Qui Roma – Concerto per Giovanni Paolo II Rav Di Segni ricorda la storica visita al Tempio

È stato il papa del dialogo con i popoli e con le religioni, il papa dei giovani e della comunicazione, il papa della prima visita ufficiale in una sinagoga. “No signorina qua si sbaglia” dice scherzando il rabbino capo di Roma Riccardo Di Segni alla presentatrice che introduce il particolare feeling con l’ebraismo dimostrato da Woytila durante il suo mandato. “Se vogliamo essere precisi – prosegue rav Di Segni – il primo pontefice in assoluto a visitare una sinagoga è stato Pietro”. Inizia con questa battuta il suo attesissimo intervento al concerto che celebrava la beatificazione di Giovanni Paolo II svoltosi ieri all’auditorium della Conciliazione alla presenza di molte migliaia di spettatori tra cui le più importanti autorità politiche, militari e religiose di Roma e dello Stato oltre a una significativa delegazione ebraica composta tra gli altri dal Presidente dell’Unione delle Comunità Ebraiche Italiane Renzo Gattegna e dall’assessore della Comunità ebraica di Roma Ruben Della Rocca in rappresentanza del presidente Riccardo Pacifici.
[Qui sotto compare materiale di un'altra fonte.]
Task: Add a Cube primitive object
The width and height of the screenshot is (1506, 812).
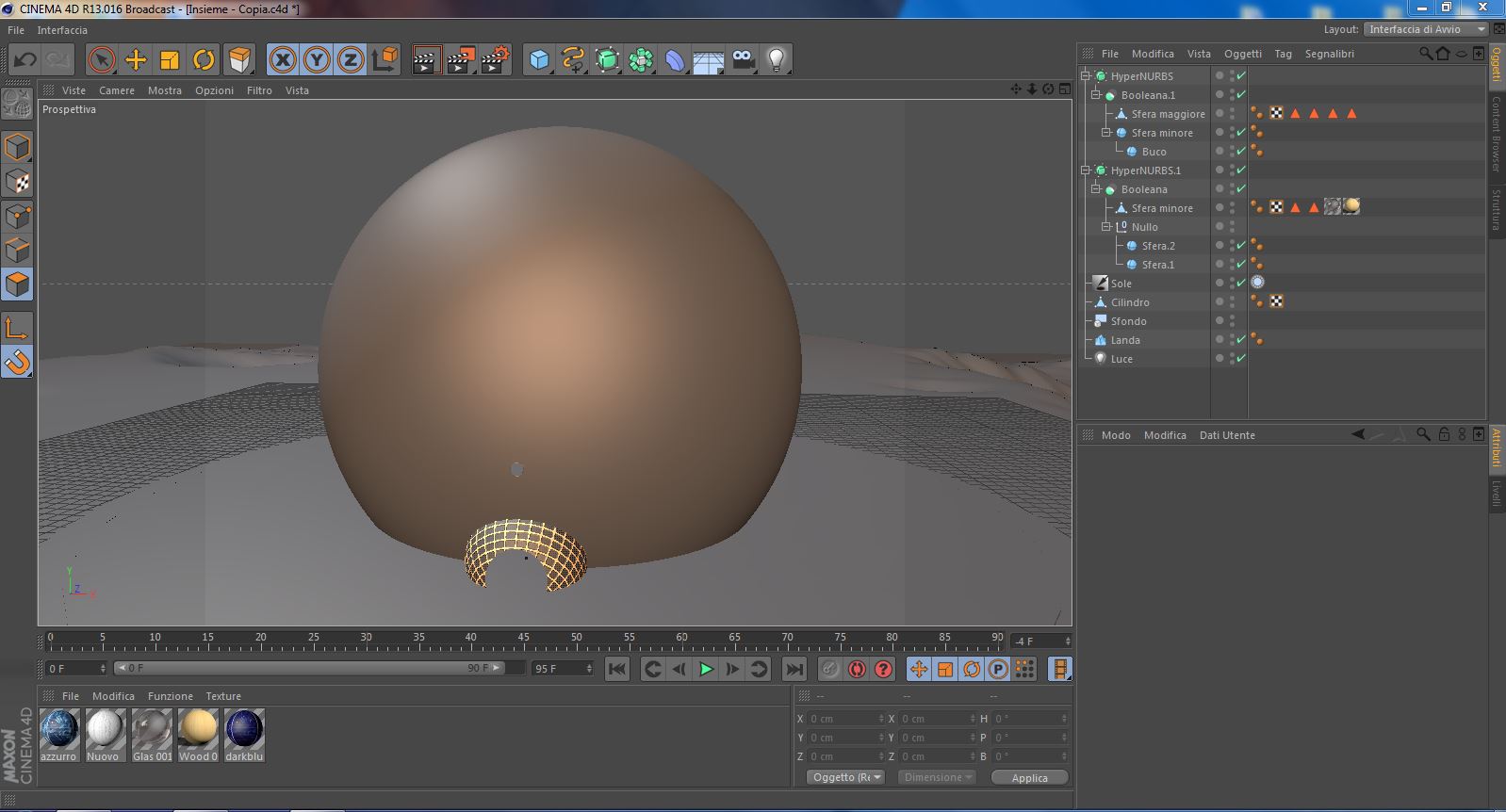Action: coord(539,60)
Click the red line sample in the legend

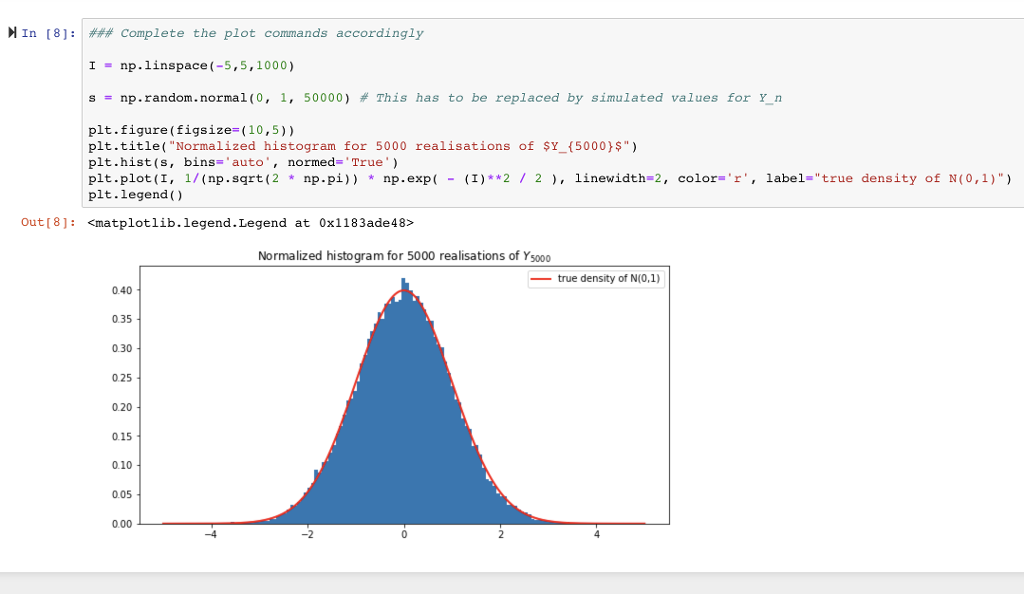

Molti artisti di fama, tra cui uno straordinario Amedeo Minghi, si danno il cambio sul palco. Brano dopo brano, testimonianza dopo testimonianza, vengono ripercorsi i passaggi più significativi del lungo pontificato di Woityla. Si arriva così al 13 aprile 1986, data della storica visita al Tempio di Roma, immortalata da un abbraccio intenso con il rabbino capo Elio Toaff. “Tra lui e papa c’era un feeling speciale” commenta rav Di Segni. Non a caso quello di rav Toaff è uno dei tre nomi pubblicati nel testamento spirituale del pontefice polacco a ulteriore riprova di un affetto reciproco che andava al di là della mera apparenza formale. Rav Di Segni, ai tempi giovanissimo ministro del culto seduto insieme a tanti altri ospiti emozionati nella sinagoga capitolina, ricorda così di quel giorno: “Si percepiva forte la sensazione di vivere un momento tutto speciale. C’era sorpresa ma anche perplessità. Allora era ancora tutto da creare”. Il rav chiude esplicitando il significato di rottura con alcuni meccanismi rigidi del passato rappresentato dalla visita in Ghetto di Woytila: “In quegli anni il dialogo tra ebraismo e cristianesimo era già ben impostato ma si trattava perlopiù di un dialogo tra eruditi. Allora mancava l’aspetto umano e Woityla è stato in grado coglierne la necessità. Ha saputo rompere il ghiaccio e quanto abbia positivamente seminato in tal senso possiamo rendercene conto oggi ancora più di ieri”.